MATERIAL FOR THIS TASK below:

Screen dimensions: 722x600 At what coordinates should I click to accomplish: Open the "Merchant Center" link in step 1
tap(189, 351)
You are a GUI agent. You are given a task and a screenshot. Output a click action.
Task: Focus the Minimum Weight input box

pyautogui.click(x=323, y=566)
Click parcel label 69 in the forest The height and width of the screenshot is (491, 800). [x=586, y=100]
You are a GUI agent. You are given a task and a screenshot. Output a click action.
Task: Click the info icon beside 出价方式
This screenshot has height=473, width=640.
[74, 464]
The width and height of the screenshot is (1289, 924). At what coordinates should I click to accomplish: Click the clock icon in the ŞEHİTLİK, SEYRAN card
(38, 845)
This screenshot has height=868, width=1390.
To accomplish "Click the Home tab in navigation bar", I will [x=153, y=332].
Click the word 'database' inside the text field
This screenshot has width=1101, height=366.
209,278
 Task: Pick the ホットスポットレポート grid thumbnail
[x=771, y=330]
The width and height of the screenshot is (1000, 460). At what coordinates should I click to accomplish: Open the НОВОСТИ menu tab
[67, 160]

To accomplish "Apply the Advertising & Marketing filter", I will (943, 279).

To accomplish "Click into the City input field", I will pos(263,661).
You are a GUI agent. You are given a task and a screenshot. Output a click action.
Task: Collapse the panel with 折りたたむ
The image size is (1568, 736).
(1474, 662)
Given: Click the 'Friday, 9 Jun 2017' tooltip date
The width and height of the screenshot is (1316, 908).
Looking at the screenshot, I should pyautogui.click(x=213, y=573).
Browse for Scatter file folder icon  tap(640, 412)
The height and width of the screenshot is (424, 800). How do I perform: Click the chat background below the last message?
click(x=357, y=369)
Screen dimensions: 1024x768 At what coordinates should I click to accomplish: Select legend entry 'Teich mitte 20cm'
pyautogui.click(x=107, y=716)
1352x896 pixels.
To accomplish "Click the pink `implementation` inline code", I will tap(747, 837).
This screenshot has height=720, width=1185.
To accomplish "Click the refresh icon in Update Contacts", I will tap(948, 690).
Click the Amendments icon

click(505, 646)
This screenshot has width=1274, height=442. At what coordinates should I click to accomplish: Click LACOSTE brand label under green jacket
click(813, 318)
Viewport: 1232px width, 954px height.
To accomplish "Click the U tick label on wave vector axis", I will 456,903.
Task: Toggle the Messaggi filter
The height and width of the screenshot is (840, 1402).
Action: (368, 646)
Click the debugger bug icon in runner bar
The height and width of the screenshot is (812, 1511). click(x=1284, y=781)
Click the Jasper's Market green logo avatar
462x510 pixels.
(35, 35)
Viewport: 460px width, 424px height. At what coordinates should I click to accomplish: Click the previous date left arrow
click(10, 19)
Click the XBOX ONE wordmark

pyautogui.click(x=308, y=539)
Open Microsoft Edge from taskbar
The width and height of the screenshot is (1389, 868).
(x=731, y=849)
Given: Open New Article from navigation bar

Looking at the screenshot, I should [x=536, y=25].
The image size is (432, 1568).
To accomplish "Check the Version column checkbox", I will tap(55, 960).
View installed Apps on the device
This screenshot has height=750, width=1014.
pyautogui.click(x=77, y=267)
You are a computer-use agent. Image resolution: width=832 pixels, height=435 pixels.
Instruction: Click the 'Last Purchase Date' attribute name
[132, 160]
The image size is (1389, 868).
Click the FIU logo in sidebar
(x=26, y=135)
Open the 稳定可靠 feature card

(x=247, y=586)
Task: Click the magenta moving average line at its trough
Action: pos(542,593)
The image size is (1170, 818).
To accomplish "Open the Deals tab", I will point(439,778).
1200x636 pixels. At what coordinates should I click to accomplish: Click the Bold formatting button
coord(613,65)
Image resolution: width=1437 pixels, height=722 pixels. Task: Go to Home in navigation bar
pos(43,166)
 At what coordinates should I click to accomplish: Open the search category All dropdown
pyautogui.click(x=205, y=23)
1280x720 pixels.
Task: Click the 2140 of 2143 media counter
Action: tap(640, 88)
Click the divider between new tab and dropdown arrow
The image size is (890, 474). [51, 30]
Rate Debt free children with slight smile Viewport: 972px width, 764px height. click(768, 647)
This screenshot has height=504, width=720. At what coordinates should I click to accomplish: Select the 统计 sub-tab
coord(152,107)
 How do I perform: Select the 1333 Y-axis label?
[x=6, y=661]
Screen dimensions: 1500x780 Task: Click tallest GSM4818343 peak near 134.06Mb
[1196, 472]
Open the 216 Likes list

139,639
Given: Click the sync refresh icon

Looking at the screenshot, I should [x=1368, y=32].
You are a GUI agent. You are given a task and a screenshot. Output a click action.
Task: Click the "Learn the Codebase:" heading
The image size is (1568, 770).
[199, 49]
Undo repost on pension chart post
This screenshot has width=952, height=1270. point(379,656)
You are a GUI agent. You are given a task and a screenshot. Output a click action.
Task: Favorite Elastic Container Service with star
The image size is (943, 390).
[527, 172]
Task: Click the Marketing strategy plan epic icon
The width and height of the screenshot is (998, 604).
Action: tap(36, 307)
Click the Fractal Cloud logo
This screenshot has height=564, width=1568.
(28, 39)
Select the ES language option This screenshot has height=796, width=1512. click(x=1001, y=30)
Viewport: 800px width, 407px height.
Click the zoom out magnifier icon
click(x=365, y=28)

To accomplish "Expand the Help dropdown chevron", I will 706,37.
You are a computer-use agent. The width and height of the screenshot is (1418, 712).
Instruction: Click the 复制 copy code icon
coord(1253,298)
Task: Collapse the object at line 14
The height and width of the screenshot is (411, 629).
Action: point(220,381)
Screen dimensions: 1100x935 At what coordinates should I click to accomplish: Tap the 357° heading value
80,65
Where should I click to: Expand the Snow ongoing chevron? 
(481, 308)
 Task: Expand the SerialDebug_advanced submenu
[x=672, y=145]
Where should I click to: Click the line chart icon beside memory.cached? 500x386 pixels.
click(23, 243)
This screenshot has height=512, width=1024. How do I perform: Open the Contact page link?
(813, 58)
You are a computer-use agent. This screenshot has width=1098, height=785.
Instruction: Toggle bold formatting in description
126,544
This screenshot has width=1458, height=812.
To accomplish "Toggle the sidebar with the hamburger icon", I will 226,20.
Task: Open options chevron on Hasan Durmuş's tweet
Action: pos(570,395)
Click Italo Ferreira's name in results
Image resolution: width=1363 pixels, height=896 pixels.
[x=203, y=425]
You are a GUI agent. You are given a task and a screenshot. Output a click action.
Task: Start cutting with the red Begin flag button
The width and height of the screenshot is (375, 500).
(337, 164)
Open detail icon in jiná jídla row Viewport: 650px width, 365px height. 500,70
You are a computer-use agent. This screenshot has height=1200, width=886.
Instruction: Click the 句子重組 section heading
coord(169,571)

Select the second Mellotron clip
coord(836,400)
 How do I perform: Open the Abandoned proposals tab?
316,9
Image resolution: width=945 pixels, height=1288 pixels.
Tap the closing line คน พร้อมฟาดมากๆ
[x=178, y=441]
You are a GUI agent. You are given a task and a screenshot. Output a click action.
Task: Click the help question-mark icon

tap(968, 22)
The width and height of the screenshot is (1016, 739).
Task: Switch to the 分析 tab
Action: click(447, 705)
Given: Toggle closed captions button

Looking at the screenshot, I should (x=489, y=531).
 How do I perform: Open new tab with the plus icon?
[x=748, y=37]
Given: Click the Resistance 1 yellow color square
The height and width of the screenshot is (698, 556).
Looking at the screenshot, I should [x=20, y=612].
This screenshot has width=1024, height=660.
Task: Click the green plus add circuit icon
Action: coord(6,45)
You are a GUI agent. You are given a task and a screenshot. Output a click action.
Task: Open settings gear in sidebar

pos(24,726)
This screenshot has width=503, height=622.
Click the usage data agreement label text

End of MATERIAL FOR THIS TASK.

◆ **TASK DESCRIPTION**
The answer must be a single number: how many lines of the data hold the word "computer".

◆ **ANSWER TO THE PROBLEM**
4